**Directions for this task**
Please start at the first line of the records beneath and quote each line exactly, ending with the line containing "Conclusion (55, 209)".

--- START ---

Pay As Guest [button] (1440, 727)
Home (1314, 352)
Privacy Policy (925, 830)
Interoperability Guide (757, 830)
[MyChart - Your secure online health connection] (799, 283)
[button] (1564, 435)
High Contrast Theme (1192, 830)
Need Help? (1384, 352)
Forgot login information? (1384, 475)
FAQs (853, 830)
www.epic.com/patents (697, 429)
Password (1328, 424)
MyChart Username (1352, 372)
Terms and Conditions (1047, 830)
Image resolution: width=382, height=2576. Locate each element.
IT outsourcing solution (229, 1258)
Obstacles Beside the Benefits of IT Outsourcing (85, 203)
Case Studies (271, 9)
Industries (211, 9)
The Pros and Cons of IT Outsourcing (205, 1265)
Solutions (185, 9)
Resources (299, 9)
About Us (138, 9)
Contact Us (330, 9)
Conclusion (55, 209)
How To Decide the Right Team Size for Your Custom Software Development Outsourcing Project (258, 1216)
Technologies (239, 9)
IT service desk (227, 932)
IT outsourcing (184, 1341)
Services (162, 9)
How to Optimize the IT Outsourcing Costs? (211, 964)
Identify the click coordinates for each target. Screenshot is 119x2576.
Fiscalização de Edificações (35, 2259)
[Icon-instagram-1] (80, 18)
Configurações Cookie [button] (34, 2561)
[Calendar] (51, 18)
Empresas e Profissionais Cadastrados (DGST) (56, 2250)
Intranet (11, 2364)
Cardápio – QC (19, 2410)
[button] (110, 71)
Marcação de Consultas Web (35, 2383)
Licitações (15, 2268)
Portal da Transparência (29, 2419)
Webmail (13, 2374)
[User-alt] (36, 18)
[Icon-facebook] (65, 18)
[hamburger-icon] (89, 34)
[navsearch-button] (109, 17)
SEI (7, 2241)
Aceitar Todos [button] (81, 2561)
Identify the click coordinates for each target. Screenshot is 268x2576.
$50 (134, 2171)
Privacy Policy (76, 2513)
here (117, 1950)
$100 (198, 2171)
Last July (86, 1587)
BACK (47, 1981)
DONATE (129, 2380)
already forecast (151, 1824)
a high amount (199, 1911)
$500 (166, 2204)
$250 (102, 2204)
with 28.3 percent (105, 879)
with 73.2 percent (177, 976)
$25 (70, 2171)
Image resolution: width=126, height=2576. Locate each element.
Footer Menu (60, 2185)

--- END ---

**Result for this task**
Pay As Guest [button] (1440, 727)
Home (1314, 352)
Privacy Policy (925, 830)
Interoperability Guide (757, 830)
[MyChart - Your secure online health connection] (799, 283)
[button] (1564, 435)
High Contrast Theme (1192, 830)
Need Help? (1384, 352)
Forgot login information? (1384, 475)
FAQs (853, 830)
www.epic.com/patents (697, 429)
Password (1328, 424)
MyChart Username (1352, 372)
Terms and Conditions (1047, 830)
Image resolution: width=382, height=2576. Locate each element.
IT outsourcing solution (229, 1258)
Obstacles Beside the Benefits of IT Outsourcing (85, 203)
Case Studies (271, 9)
Industries (211, 9)
The Pros and Cons of IT Outsourcing (205, 1265)
Solutions (185, 9)
Resources (299, 9)
About Us (138, 9)
Contact Us (330, 9)
Conclusion (55, 209)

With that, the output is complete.